Dataset items:
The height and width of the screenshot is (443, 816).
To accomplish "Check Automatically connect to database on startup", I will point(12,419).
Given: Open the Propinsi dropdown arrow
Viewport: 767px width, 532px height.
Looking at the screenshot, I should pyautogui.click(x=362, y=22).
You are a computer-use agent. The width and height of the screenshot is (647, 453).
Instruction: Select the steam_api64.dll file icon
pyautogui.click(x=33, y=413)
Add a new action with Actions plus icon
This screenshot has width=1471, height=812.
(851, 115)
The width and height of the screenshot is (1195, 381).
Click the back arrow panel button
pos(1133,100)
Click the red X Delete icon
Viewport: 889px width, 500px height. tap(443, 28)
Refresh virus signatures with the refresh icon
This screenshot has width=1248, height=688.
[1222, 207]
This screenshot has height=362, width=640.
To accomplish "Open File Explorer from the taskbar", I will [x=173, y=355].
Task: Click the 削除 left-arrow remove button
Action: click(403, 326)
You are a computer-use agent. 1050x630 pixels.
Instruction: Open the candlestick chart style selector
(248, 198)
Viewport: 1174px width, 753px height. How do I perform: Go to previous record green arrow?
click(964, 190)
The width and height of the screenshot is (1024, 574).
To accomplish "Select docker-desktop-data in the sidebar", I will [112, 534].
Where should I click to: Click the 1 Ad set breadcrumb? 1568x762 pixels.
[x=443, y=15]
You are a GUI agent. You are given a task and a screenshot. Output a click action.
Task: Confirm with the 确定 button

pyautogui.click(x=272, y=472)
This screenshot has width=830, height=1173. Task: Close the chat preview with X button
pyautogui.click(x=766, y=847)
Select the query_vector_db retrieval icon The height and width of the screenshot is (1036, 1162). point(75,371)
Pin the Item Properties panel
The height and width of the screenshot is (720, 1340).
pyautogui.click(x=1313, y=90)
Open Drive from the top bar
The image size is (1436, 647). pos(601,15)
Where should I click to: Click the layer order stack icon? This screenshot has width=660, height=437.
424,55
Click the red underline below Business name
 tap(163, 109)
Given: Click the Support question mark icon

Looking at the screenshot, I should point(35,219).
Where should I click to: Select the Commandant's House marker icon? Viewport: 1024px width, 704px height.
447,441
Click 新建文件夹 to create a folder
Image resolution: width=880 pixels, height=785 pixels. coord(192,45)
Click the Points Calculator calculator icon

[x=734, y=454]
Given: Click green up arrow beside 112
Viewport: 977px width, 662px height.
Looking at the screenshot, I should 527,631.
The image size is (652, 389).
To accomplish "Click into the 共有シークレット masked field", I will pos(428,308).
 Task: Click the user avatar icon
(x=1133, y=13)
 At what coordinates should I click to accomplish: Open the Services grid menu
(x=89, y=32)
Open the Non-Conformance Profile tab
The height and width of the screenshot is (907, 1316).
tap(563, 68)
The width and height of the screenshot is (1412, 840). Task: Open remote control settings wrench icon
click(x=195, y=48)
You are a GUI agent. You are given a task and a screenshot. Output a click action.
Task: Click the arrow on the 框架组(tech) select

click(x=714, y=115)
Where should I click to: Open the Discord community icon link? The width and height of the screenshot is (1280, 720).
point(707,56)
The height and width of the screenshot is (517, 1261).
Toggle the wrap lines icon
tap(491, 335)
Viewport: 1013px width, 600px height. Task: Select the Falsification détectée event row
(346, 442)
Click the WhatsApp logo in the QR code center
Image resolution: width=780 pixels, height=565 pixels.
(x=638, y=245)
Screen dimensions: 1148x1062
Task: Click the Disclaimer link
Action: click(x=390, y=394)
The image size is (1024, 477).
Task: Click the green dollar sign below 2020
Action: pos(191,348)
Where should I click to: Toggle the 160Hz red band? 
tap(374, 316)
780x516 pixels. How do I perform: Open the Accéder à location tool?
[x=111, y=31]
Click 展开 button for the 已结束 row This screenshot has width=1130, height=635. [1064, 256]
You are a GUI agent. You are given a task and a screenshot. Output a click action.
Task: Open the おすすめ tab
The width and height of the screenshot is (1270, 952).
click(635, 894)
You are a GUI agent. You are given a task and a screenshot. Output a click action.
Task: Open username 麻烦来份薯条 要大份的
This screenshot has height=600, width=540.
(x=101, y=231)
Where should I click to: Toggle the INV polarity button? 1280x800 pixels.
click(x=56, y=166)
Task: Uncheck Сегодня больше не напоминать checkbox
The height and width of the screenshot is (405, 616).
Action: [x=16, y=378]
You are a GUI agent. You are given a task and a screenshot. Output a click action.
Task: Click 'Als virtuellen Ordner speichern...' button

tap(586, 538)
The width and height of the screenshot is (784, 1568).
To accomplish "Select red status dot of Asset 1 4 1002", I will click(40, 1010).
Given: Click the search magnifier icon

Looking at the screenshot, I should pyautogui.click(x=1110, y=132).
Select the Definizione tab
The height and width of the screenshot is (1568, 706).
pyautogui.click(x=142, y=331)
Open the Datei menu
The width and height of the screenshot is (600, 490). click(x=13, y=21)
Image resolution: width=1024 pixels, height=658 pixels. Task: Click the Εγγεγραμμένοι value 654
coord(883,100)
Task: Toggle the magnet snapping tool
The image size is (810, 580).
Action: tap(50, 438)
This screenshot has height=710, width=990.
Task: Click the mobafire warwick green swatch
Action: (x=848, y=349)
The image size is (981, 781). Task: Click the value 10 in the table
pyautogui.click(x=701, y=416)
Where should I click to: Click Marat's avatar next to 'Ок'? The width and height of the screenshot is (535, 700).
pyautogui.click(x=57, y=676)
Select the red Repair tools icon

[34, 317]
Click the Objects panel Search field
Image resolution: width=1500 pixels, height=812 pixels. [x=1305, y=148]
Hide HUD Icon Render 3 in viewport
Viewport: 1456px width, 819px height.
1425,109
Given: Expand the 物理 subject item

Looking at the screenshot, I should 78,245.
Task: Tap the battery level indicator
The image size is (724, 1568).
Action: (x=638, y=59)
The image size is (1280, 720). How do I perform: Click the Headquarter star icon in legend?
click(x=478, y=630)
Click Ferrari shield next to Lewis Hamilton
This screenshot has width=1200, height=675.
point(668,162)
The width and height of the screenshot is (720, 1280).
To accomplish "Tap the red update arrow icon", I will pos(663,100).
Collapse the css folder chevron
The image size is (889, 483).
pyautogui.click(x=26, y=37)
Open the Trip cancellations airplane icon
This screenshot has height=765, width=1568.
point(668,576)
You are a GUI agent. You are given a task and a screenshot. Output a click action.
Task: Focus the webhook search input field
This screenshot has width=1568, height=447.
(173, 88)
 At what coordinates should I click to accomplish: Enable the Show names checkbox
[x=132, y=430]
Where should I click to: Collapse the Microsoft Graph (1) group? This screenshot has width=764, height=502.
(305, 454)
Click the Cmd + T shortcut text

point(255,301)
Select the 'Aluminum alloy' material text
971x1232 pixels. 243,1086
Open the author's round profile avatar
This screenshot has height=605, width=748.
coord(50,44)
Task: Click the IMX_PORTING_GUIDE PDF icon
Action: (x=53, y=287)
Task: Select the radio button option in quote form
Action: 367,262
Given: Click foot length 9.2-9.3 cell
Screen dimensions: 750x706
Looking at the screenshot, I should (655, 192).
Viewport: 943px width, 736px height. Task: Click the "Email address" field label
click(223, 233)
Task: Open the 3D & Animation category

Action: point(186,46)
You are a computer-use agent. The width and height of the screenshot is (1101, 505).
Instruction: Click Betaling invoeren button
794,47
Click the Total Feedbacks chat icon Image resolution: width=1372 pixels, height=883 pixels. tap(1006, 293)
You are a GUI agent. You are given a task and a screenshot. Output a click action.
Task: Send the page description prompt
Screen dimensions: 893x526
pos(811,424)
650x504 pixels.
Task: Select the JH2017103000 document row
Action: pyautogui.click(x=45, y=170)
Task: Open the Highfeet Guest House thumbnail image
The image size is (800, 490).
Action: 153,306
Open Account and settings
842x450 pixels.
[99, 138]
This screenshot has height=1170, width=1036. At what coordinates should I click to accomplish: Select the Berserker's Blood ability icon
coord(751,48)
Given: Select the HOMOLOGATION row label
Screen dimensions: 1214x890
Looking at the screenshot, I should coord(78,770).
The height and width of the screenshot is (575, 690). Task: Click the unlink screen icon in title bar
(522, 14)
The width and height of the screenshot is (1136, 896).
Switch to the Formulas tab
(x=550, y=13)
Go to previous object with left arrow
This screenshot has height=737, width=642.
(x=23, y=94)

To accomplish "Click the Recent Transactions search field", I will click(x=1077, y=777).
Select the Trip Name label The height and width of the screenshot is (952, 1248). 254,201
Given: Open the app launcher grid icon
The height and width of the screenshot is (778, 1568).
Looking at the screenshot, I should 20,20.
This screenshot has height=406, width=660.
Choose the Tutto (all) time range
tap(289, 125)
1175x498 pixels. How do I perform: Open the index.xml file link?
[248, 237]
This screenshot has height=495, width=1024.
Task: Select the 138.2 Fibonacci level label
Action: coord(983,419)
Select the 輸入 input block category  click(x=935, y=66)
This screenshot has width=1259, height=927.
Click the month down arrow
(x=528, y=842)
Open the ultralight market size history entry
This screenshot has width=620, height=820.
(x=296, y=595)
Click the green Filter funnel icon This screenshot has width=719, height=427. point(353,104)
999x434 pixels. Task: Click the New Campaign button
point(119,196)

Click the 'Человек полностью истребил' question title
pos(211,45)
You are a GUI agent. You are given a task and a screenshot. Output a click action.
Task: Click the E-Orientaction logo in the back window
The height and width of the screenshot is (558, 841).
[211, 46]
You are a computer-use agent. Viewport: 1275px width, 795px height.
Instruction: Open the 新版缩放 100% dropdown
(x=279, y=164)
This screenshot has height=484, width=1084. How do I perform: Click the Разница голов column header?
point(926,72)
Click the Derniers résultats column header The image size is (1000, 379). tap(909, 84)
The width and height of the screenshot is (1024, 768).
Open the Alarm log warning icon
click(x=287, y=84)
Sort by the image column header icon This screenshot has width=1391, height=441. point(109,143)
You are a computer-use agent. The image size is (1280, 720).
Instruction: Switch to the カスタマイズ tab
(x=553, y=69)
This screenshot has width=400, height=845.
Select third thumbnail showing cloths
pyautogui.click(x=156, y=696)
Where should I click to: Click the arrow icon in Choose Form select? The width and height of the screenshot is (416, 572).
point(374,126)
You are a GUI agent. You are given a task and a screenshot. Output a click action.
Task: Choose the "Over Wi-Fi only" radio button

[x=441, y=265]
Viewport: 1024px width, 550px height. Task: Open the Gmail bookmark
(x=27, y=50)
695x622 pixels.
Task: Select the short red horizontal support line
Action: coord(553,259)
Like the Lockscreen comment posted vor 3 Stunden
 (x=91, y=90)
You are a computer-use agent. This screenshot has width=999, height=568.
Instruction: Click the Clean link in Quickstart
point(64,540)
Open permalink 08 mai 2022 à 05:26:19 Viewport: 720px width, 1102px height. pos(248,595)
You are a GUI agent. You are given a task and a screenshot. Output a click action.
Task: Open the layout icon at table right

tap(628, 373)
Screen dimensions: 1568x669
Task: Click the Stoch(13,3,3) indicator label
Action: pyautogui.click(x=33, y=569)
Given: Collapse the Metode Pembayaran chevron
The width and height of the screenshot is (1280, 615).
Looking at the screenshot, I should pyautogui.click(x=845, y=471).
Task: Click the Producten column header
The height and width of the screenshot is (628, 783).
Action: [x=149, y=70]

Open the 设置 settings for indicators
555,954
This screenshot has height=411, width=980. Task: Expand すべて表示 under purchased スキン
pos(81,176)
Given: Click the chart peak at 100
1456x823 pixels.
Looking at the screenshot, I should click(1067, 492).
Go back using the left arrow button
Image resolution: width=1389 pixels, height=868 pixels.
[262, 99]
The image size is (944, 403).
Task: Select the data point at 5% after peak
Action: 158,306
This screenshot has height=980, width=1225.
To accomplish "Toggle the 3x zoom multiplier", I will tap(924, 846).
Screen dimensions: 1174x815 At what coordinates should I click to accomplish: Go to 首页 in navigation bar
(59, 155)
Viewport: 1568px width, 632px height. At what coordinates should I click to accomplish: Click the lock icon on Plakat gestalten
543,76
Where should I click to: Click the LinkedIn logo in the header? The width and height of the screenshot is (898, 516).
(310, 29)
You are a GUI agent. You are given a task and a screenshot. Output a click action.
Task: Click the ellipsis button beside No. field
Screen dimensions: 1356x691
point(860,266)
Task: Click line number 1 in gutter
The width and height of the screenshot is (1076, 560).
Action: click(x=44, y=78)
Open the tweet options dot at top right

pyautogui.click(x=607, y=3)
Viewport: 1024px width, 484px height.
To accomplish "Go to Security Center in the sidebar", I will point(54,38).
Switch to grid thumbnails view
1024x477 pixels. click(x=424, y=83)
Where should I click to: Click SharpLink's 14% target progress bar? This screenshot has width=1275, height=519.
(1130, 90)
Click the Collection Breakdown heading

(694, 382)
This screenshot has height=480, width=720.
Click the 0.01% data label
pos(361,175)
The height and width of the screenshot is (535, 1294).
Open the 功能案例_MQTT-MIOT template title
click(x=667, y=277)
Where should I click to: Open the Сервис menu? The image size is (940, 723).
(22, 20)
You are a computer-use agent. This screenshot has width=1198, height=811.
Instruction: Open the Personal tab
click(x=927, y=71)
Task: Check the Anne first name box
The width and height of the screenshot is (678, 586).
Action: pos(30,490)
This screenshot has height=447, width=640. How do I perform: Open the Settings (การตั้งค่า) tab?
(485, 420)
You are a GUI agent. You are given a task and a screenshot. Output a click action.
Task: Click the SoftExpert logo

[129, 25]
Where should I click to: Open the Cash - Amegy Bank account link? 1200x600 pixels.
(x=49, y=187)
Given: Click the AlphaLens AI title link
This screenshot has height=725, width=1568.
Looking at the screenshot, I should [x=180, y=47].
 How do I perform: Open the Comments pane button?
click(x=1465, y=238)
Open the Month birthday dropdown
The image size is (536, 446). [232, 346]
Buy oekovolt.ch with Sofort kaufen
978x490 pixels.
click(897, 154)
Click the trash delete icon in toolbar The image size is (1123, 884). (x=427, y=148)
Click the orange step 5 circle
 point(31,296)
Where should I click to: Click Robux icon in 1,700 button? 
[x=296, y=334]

Work request: Scan the records for lines with the word "sidebar". Report how many, with no other words.

Written response: 2